Фрагмент текста>
━━━━━━━━━━━━━━━━━━━━━━━━━━━━━━
Rambler's Top100  
  Градостроительство и пространственное планирование

Генисаретский О.И.
эксперт Совета по местному самоуправлению в Российской Федерации
заместитель директора Института Человека РАН
вице-президент Международного фонда “Культура и будущее России”
доктор искусствоведения

Средовое проектирование и проектная культура

В этом разделе работы речь пойдет о тех концепциях и процедурах проектирования, благодаря которым город и городская среда могут быть удержаны в проектном процессе в качестве уникальных и самоценных образований.

Среда — категория пространственно-временая, обозначающая некое “здесь-и-теперь”, в котором мы существуем. ”Теперь” — это время конца века. Чтобы подчеркнуть историческую динамику представлений о мире, связанных с отношением к нашей жизненной среде, приведем два характерных мнения, высказанные в 20-е и 80-е годы двумя известными архитекторами.

“Наши соборы еще не возведены. Те, что существуют, принадлежат другим — мертвым, они черны от копоти и изъедены веками...Однако же всё только еще рождается в мир. Стоит отвести глаза от мертвых вещей, и взгляд устремляется в будущее...Пусть эти зрячие глаза, эти знающие люди строят новый мир”(Ле Корбюзье).

“Человечество неудержимо влечет к месту и времени его собственного саморазрушения. В течении века мечта об управляемом прогрессе цивилизации, породившая желание создать великую метрополию, обратилась кошмаром краха вследствие ее бесконтрольного разрастания”(Фредерико Раджи).
━━━━━━━━━━━━━━━━━━━━━━━━━━━━━━
Задания>
[1] Какая ученая степень указана у Генисаретского О.И. в тексте о средовом проектировании?
[2] Переведите на английский язык предложение из текста о средовом проектировании: «Человечество неудержимо влечет к месту и времени его собственного саморазрушения.»

Исходные данные>
━━━━━━━━━━━━━━━━━━━━━━━━━━━━━━
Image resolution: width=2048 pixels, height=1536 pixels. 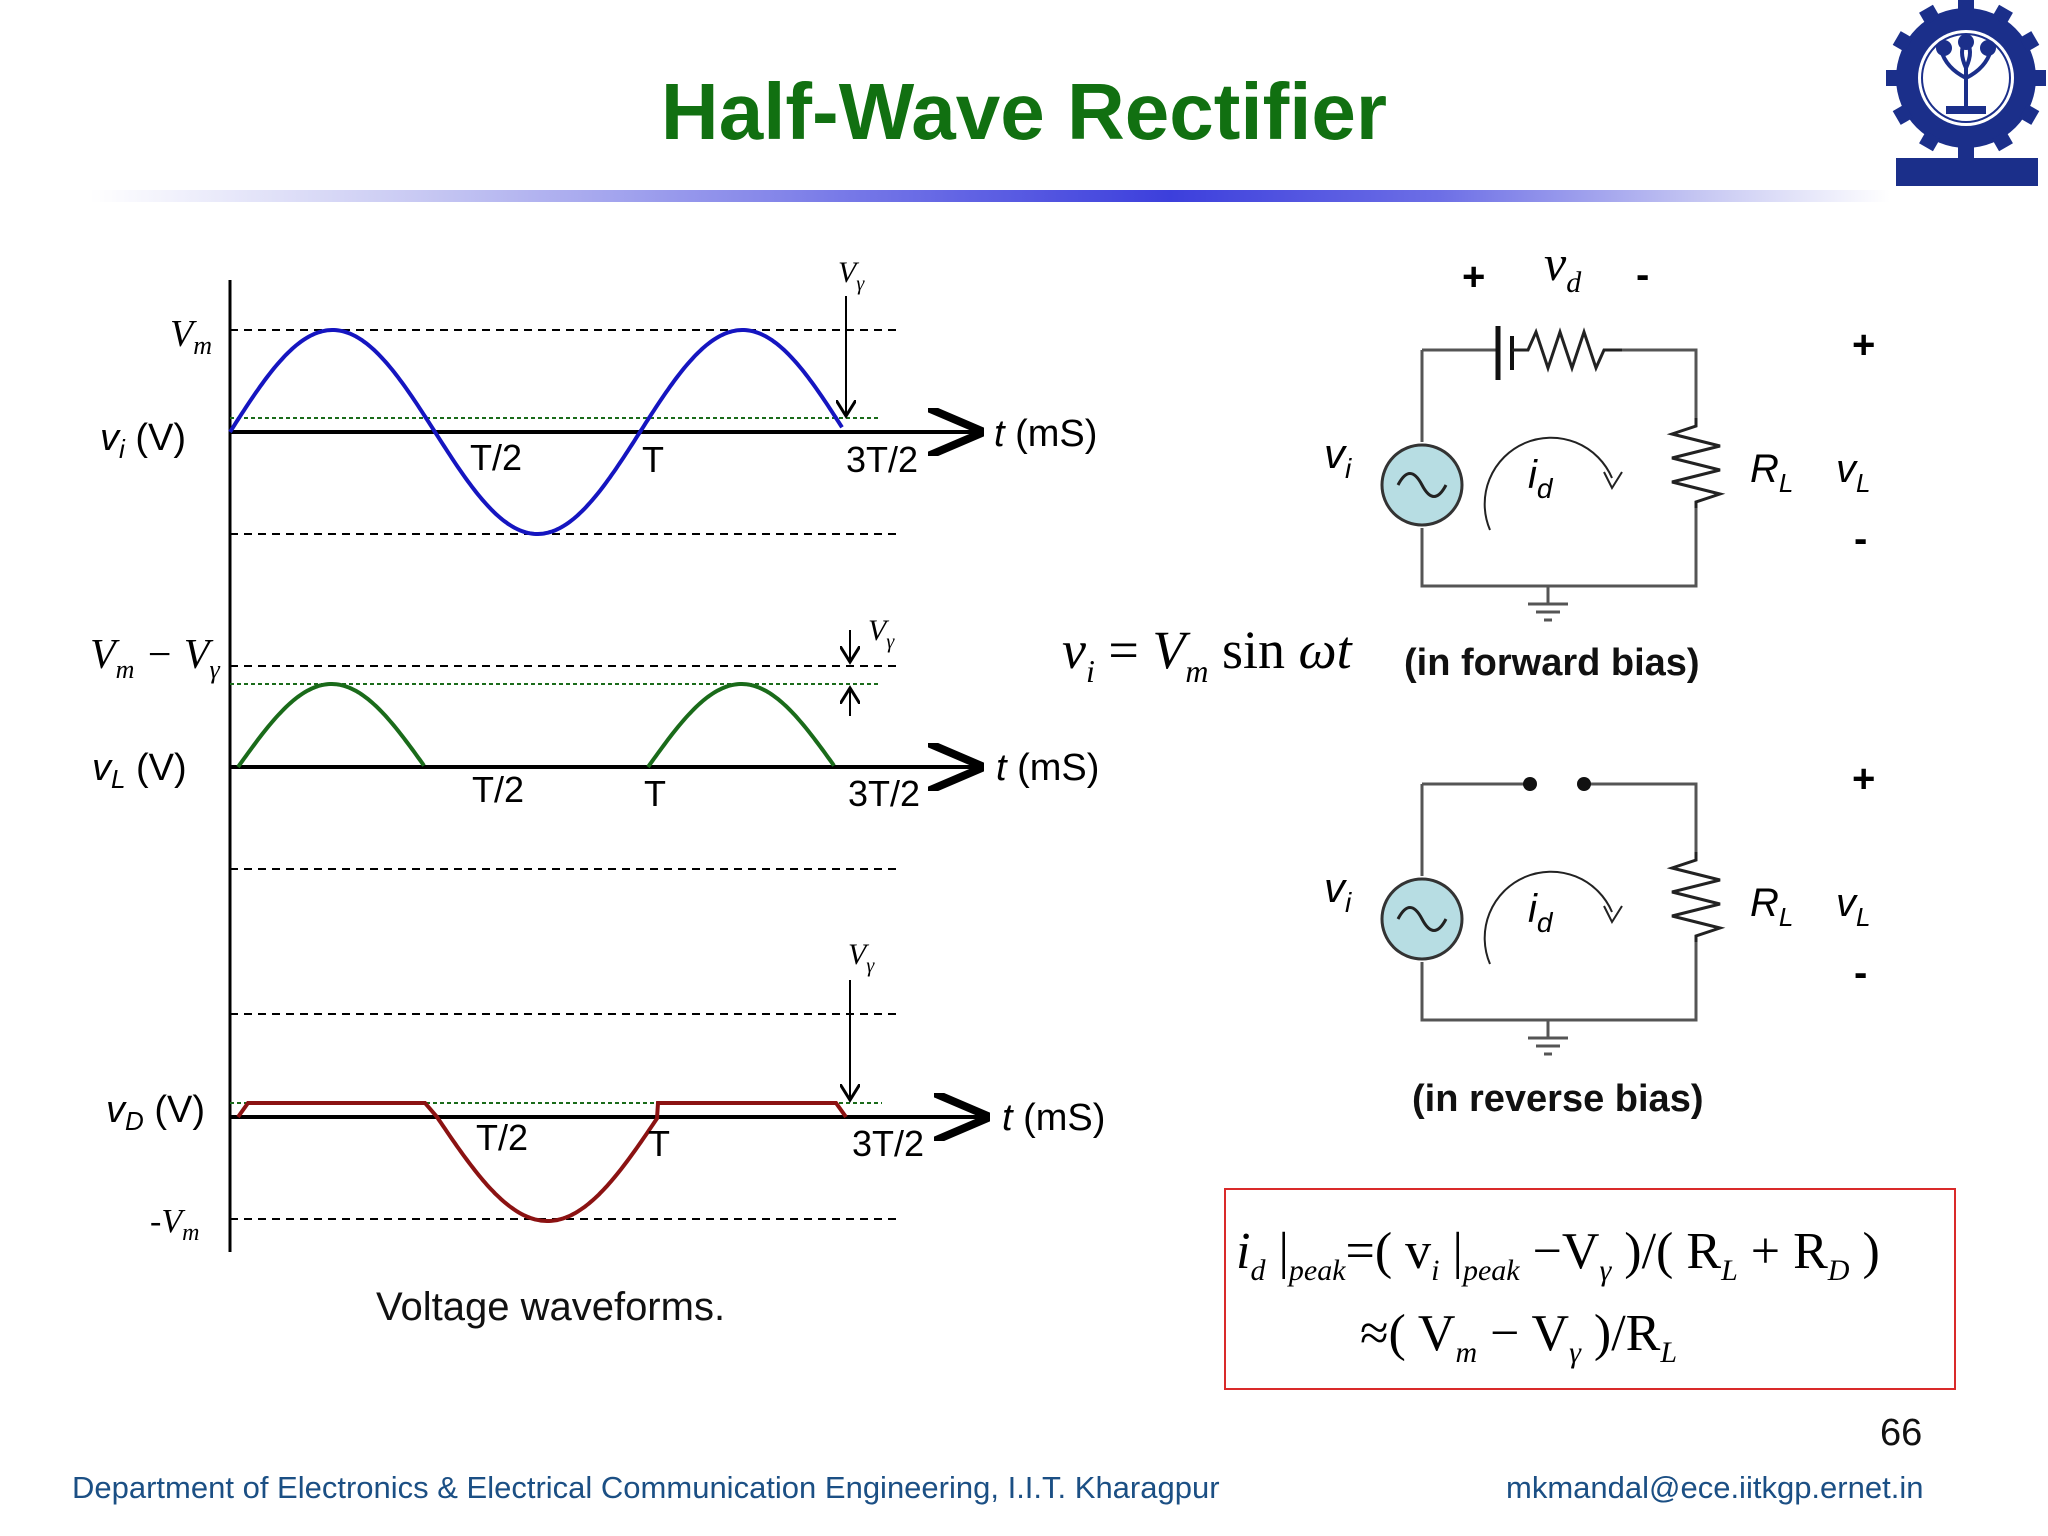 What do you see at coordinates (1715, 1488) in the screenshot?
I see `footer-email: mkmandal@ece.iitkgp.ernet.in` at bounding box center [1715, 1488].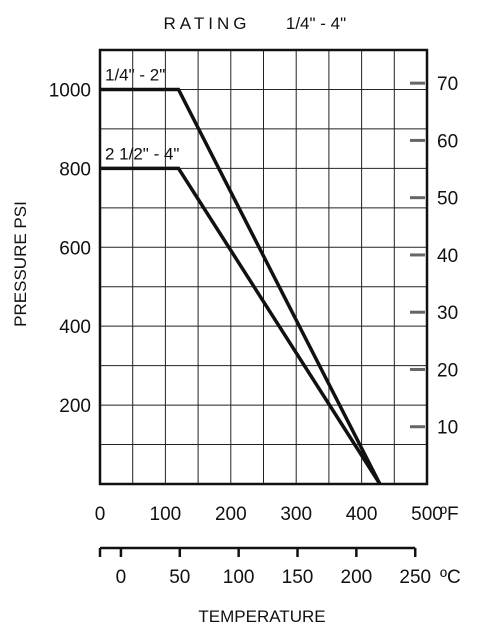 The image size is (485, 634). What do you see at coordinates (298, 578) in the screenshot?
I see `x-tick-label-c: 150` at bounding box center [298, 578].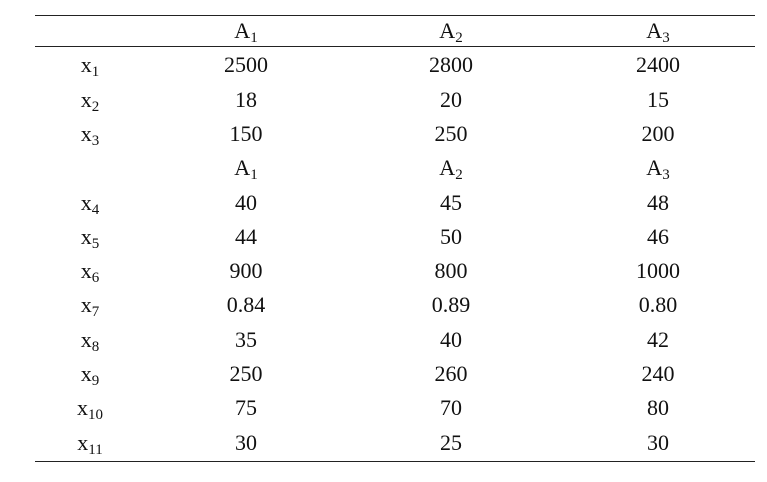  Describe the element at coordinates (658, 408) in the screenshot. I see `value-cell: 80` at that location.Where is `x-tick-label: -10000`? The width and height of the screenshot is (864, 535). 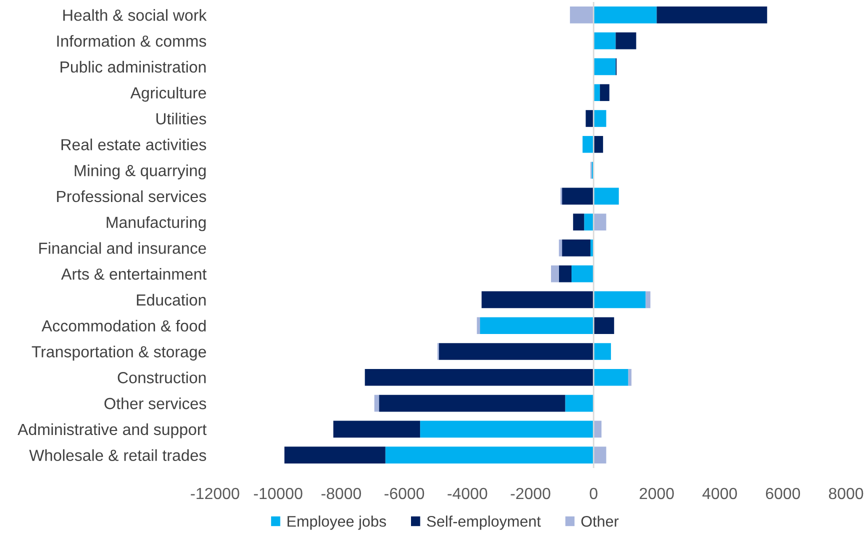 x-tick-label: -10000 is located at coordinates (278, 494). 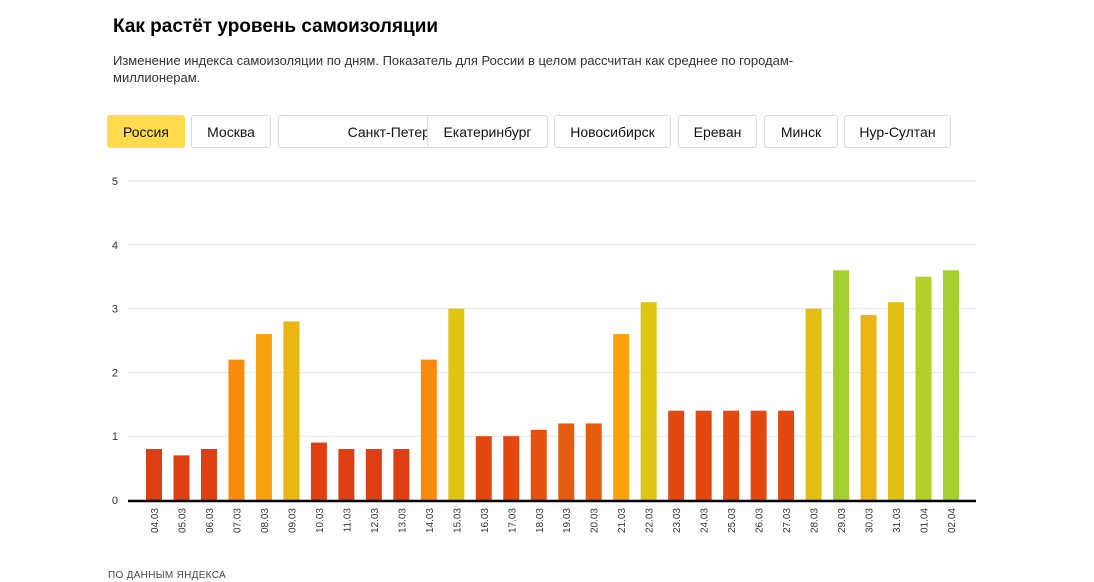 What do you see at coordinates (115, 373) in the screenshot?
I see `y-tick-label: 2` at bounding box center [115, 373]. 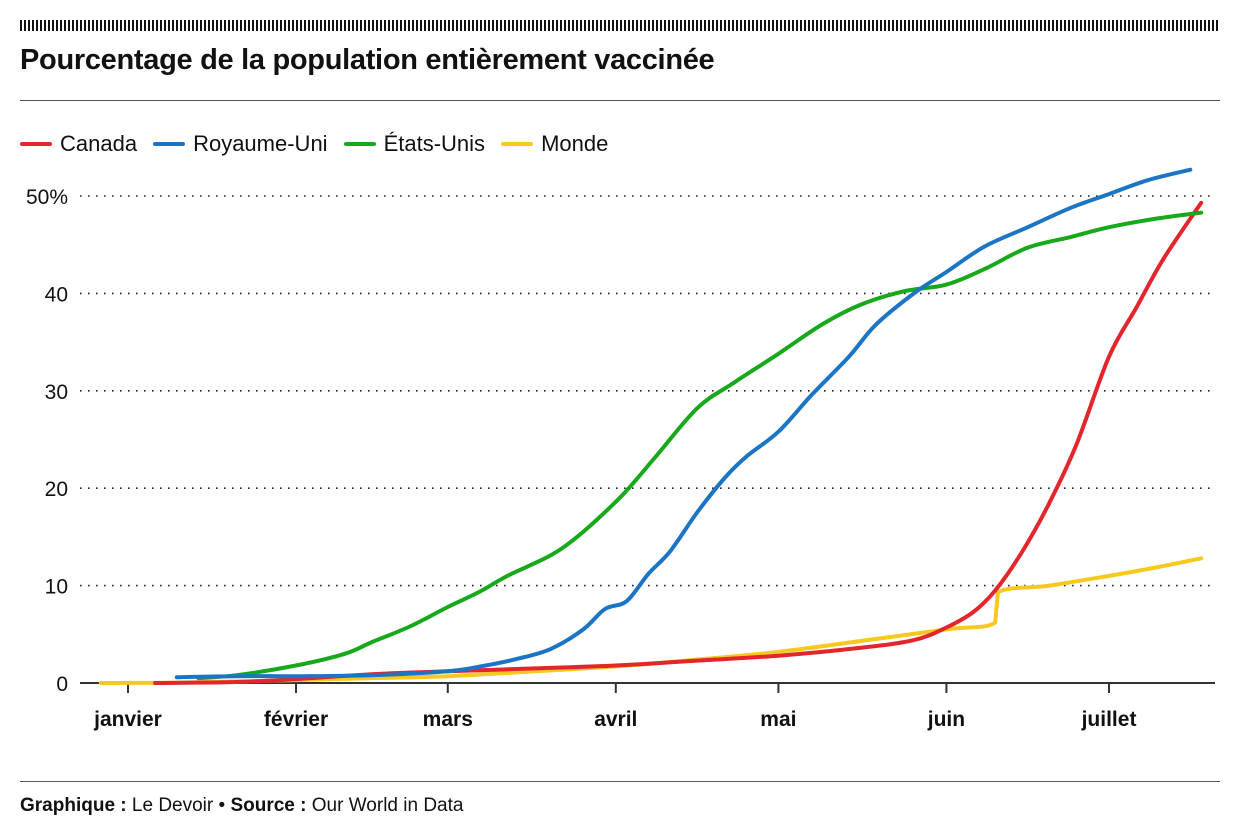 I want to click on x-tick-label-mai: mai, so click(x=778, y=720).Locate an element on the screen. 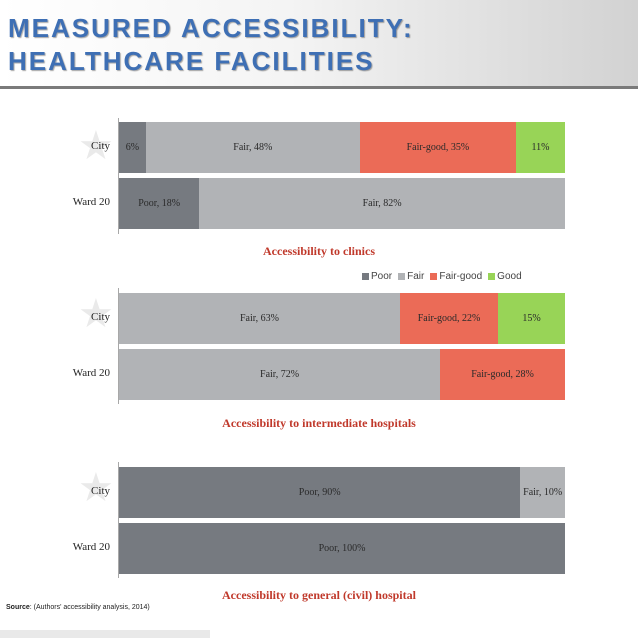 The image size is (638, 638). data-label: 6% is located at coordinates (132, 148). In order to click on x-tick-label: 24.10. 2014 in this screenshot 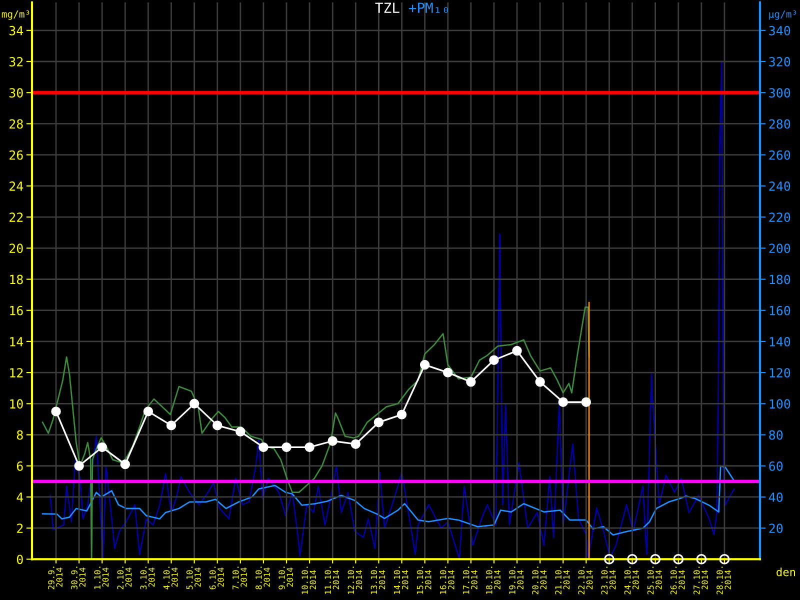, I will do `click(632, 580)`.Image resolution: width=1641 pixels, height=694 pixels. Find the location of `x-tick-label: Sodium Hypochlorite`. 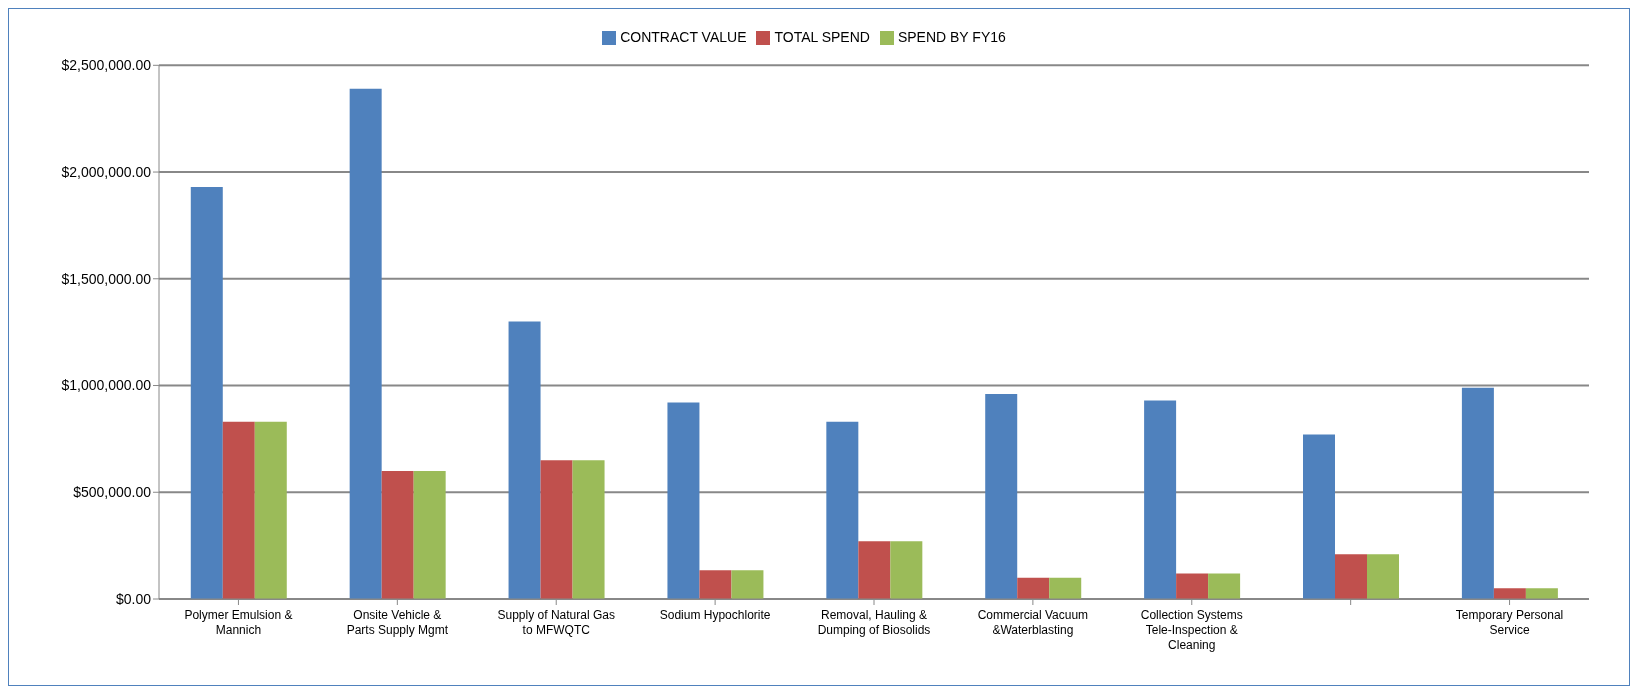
━━━━━━━━━━━━━━━━━━━━━━━━━━━━━━
Ответы к заданиям>
[1] Доктор искусствоведения.

[2] Humanity is irresistibly drawn toward the place and time of its own self-destruction.